In 2010, the St. Louis Cardinals launched the "Stand for Stan" campaign with the goal of convincing President Barack Obama to present the Presidential Medal of Freedom to the Major League Baseball Hall-of-Famer Stan "The Man" Musial. Fans were also encouraged to download copies of "Flat Stan the Man" from the club's website and to post pictures of themselves with their cut-out to the club's website.

The cause was moved forward by Senators Christopher Bond, Republican of Missouri; Claire McCaskill, Democrat of Missouri; and Richard J. Durbin, Democrat of Illinois, who maintained contact with the White House. On November 17, 2010, it was announced that Musial was to receive the award along with 14 others. Musial was presented his award in a ceremony at the White House on February 15, 2011.

===Flat Stanley Cup===

After the Chicago Blackhawks' Stanley Cup victories in 2010, 2013 and 2015, the Chicago Tribune newspaper offered a cut-out "Flat Stanley Cup" for fans to download. Blackhawks fans were encouraged to then post pictures of themselves and the cup on Twitter with the hashtag #flatstanleycup or they could post them to the Tribunes site.

===Flat Francis===

The Catholic Extension—an organization based in Chicago that raises money for dioceses in need across the United States—created the "Flat Francis" campaign to officially welcome Pope Francis on his visit to the United States in 2015.

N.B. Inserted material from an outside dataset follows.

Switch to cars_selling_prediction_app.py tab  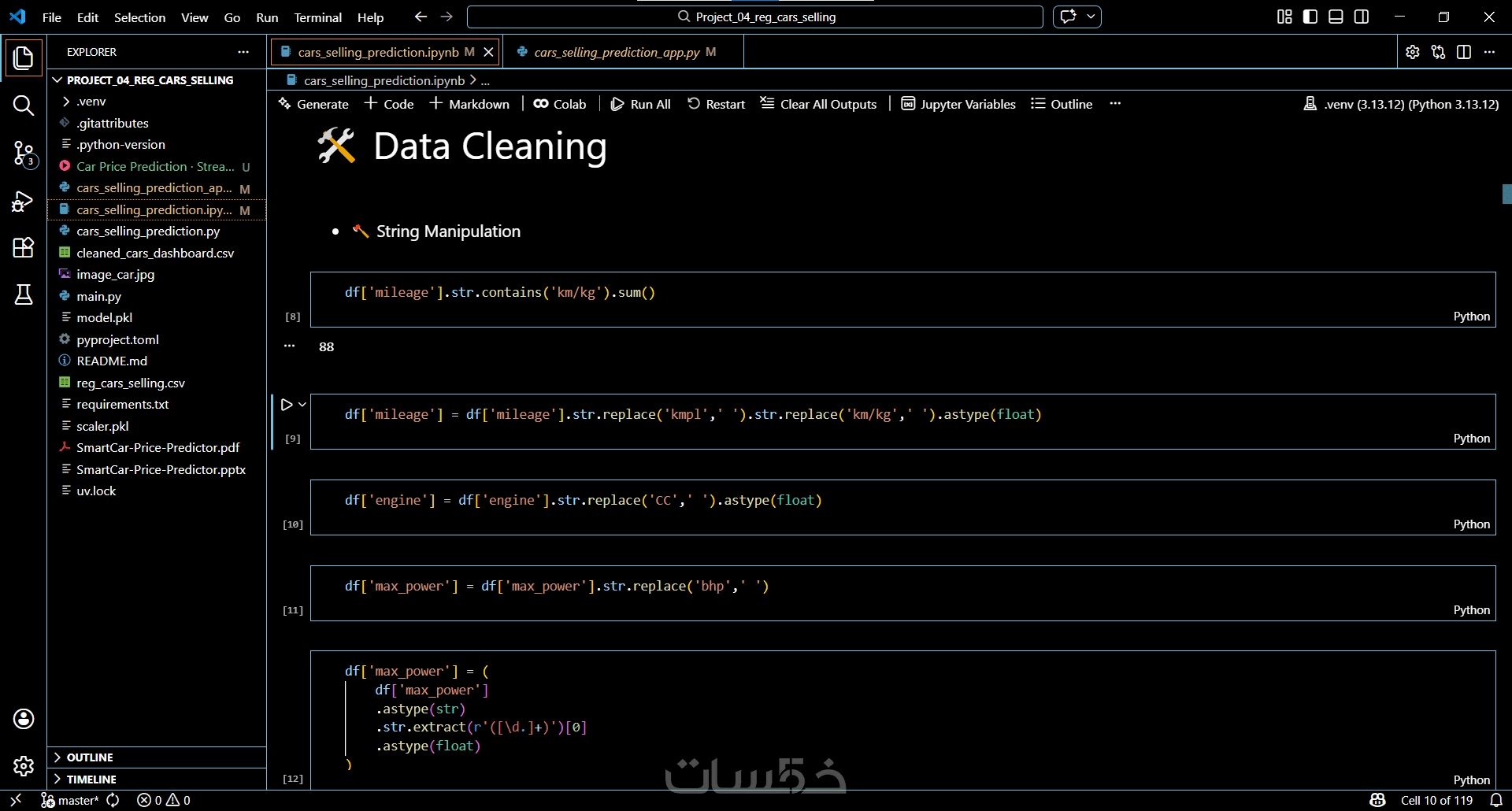[x=616, y=52]
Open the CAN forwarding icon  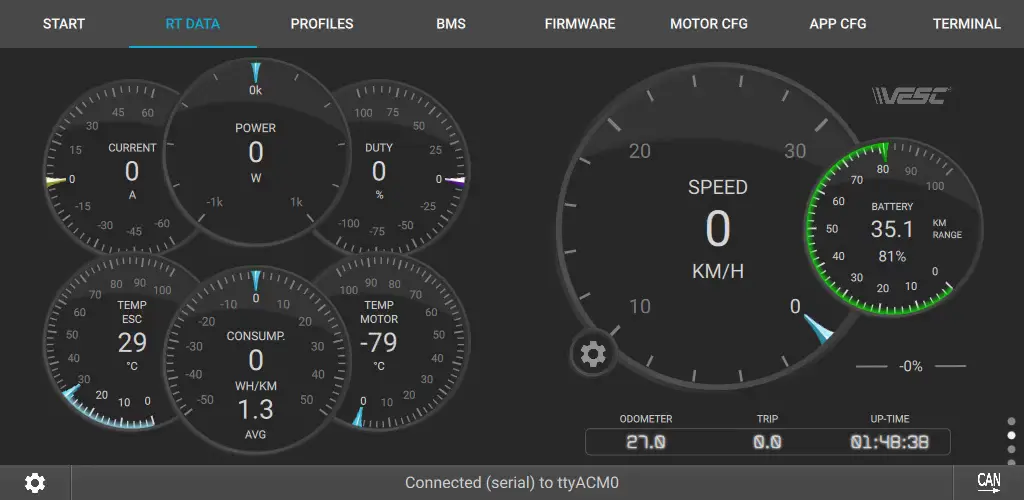pos(989,482)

The organization created the website flatfrancis.org where participants could download a copy of Flat Francis. Participants were asked to take pictures of themselves with their Flat Francis and post them to social media sites along with the hashtag #FlatFrancis.

===Flat Selves===
Some schools have their students create a "Flat Self" usually designed to resemble the appearance of the student creating the cut-out and using the student's own name (for example, a student named Leslie would create a "Flat Leslie"). Variations of Flat Selves also include life-sized versions that are created by tracing the students' own bodies.

===Flat Stanley Kubrick===
In 2022, the podcast Blank Check with Griffin & David started a new miniseries on the films of Stanley Kubrick. The podcast released a template for a Flat Stanley Kubrick so listeners of the podcast could take pictures of Flat Stanley Kubrick in different locations.